Task input
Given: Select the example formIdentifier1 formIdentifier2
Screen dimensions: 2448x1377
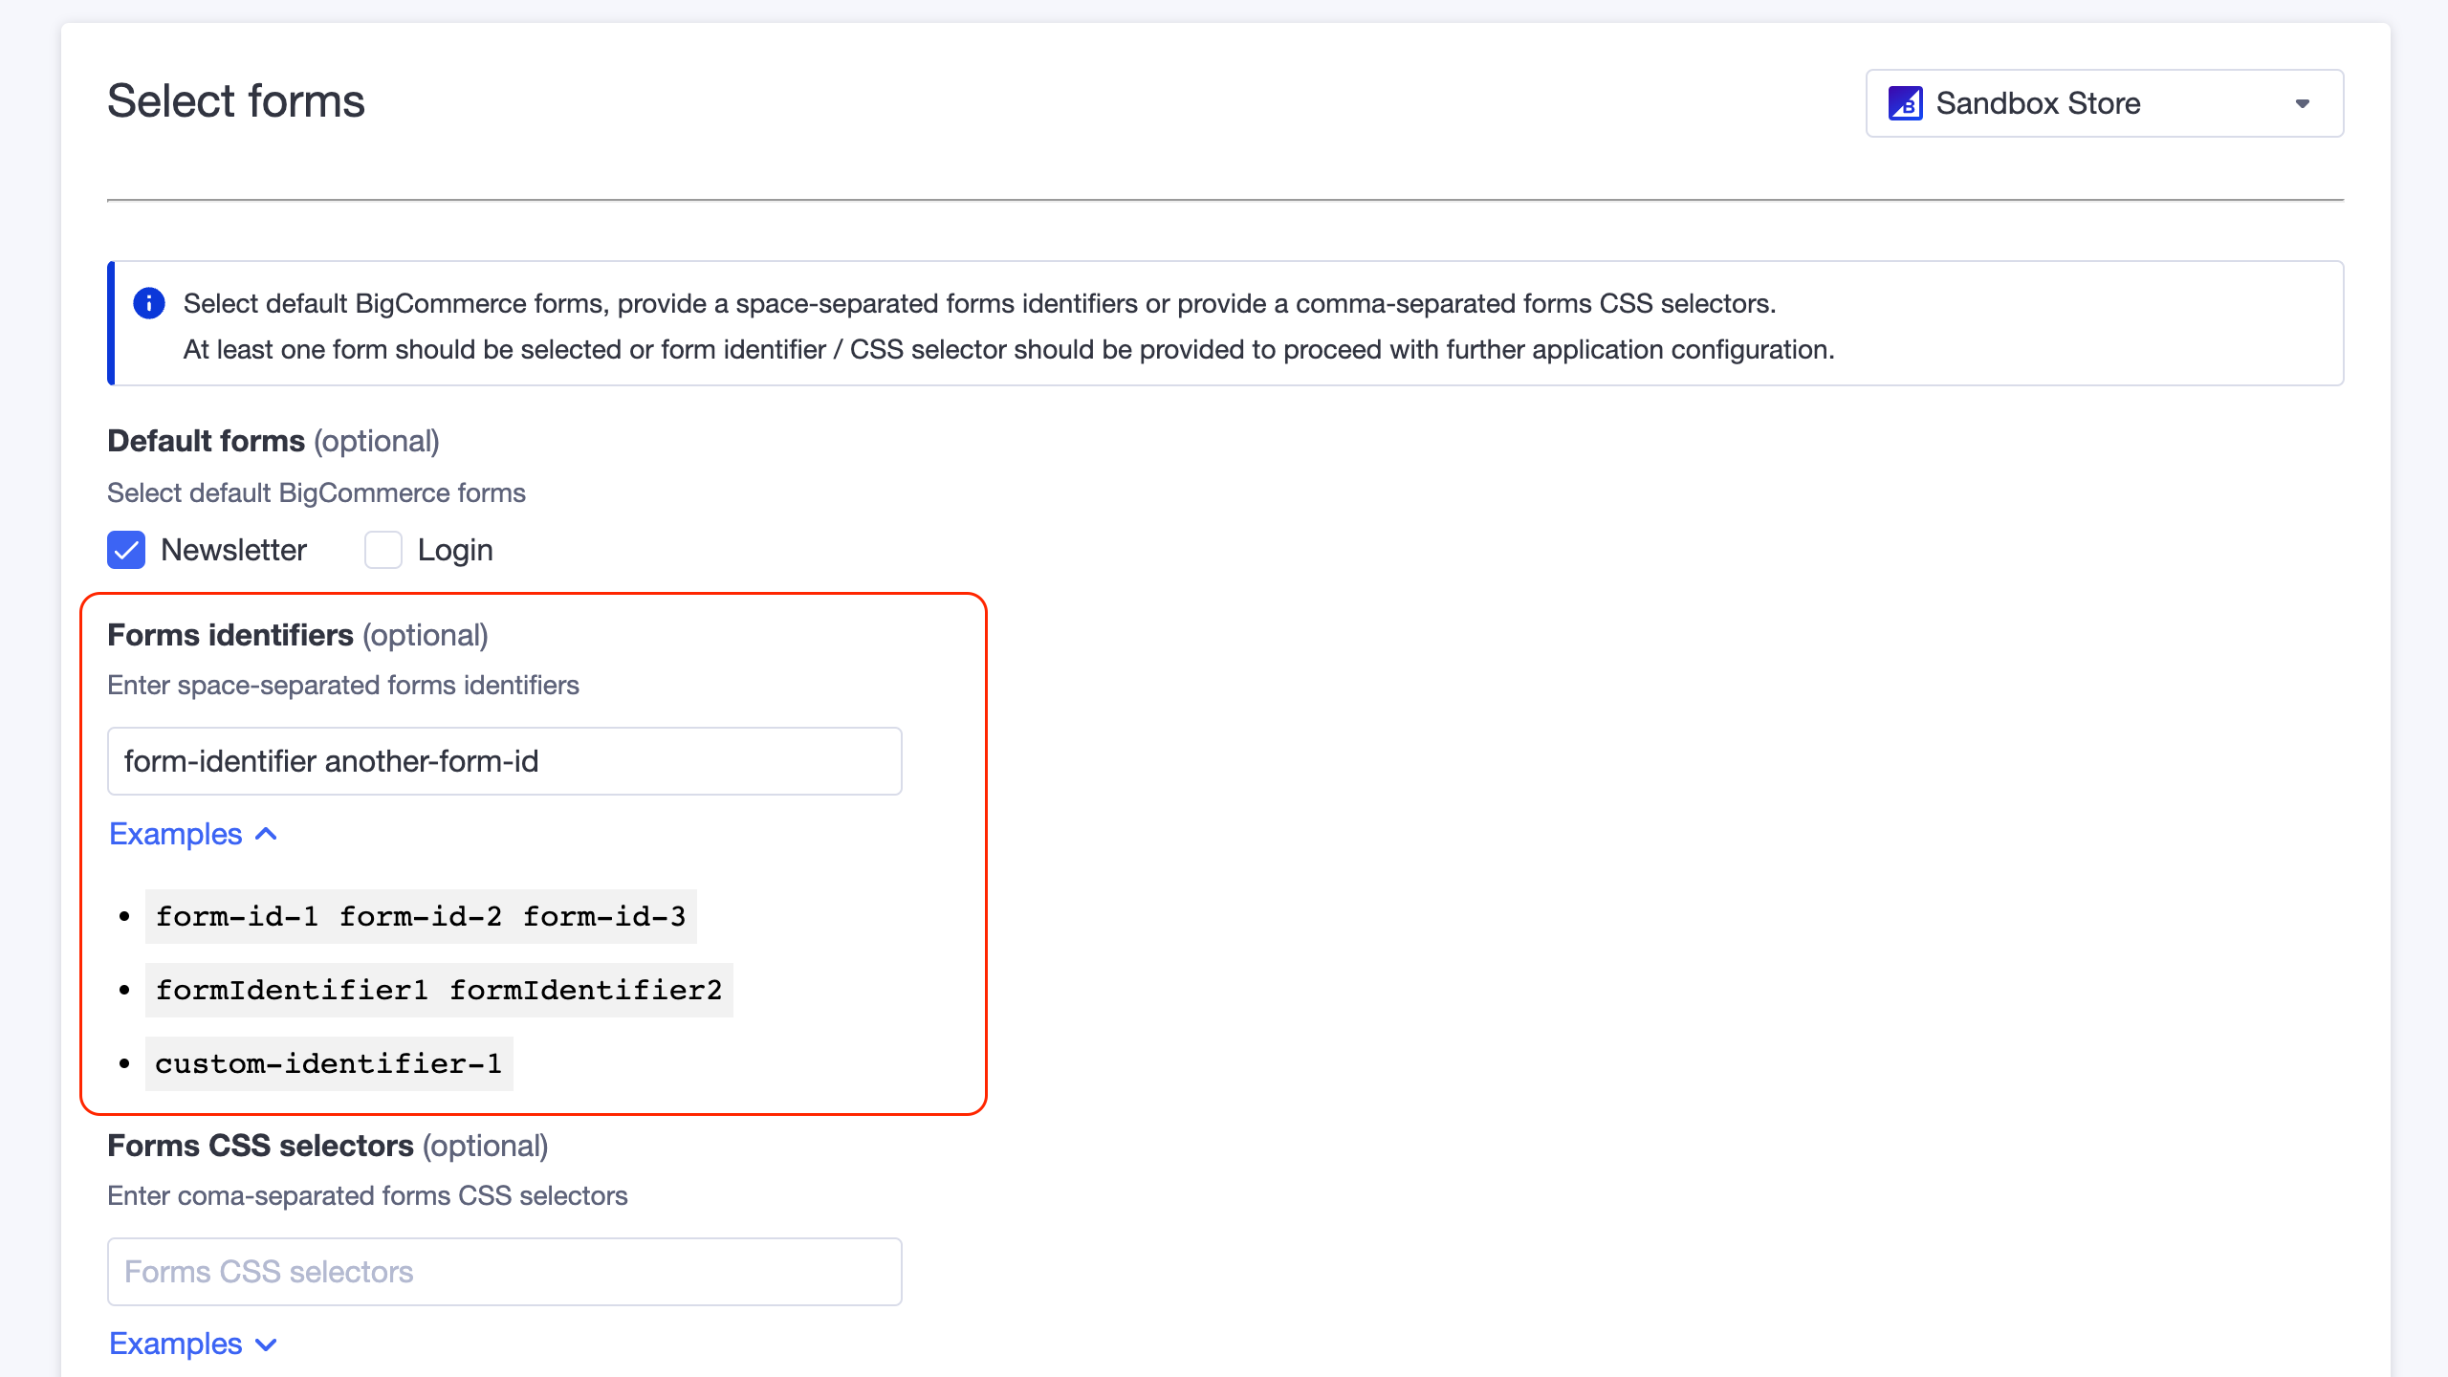Looking at the screenshot, I should coord(439,990).
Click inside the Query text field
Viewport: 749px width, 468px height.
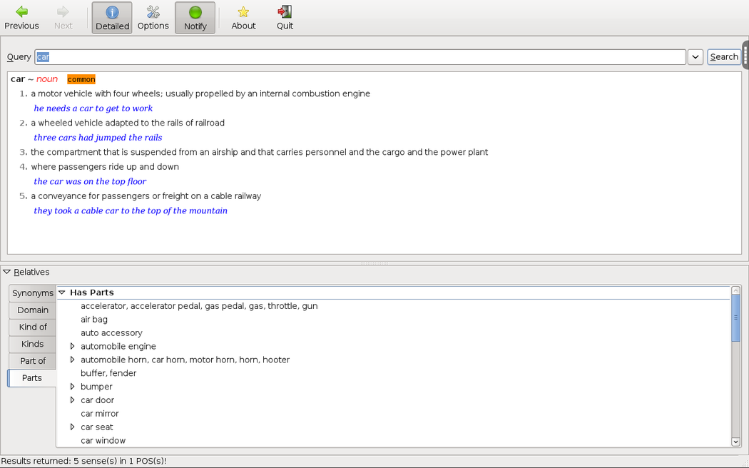pos(357,57)
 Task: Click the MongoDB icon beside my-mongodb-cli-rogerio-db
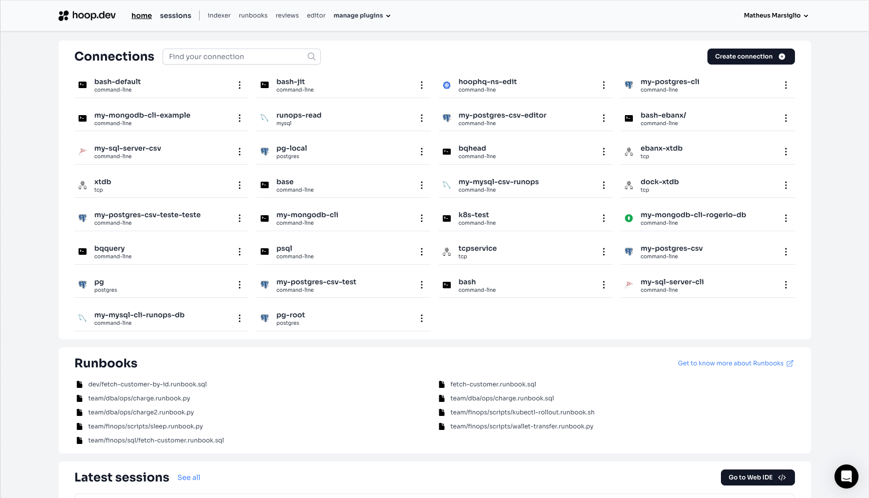pos(629,218)
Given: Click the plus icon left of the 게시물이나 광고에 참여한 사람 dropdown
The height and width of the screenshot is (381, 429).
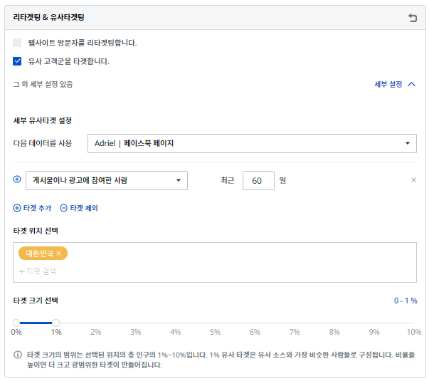Looking at the screenshot, I should (17, 180).

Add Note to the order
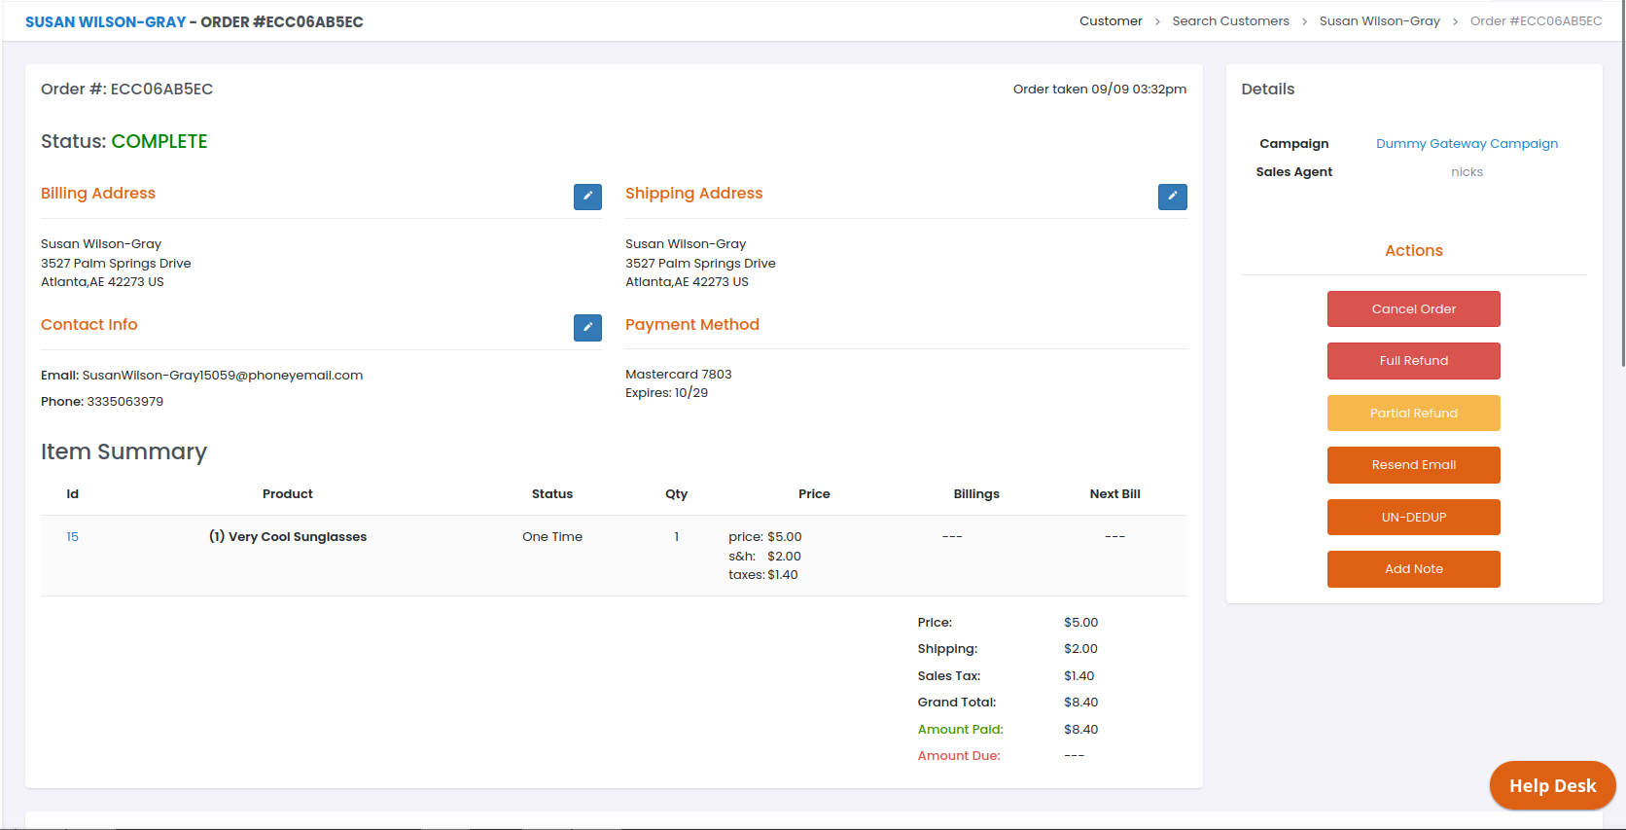coord(1413,569)
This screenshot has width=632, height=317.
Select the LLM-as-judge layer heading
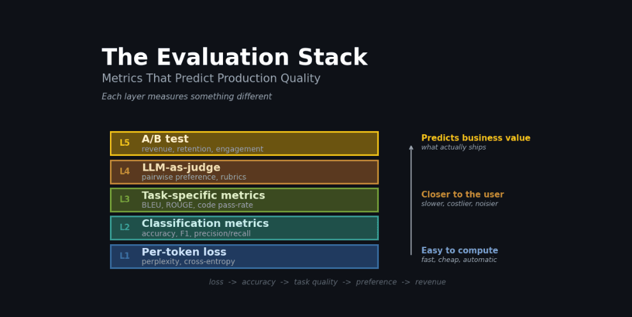[x=181, y=168]
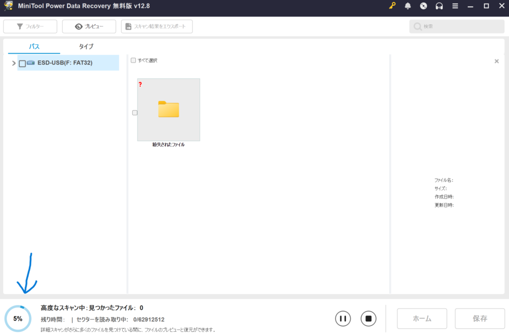Open the bell notifications icon
509x336 pixels.
click(x=408, y=6)
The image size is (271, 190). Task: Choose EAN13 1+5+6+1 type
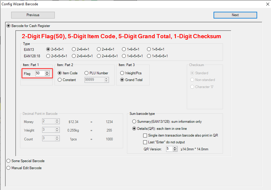[149, 49]
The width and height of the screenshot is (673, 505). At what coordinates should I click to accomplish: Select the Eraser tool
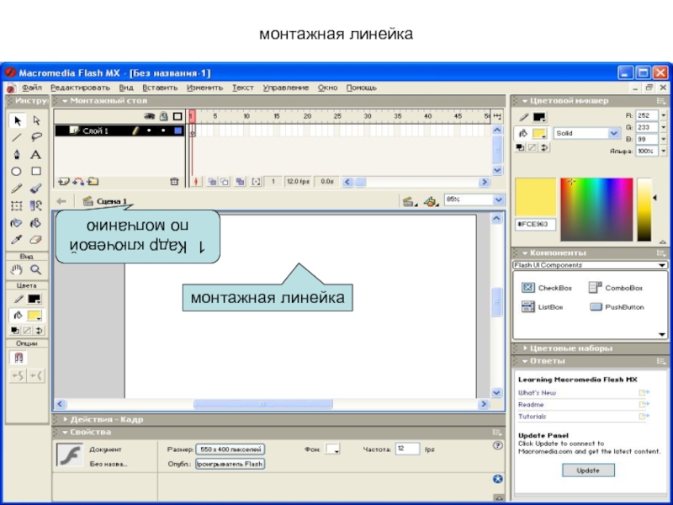coord(36,240)

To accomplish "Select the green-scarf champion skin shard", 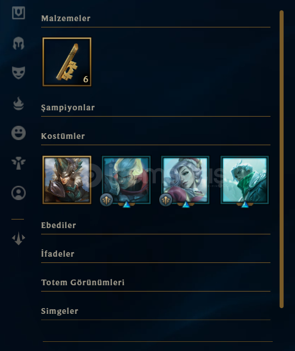I will 245,180.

Try it
Please give the number of lines above that contain "Given", without any other words.

Solution to this exercise
2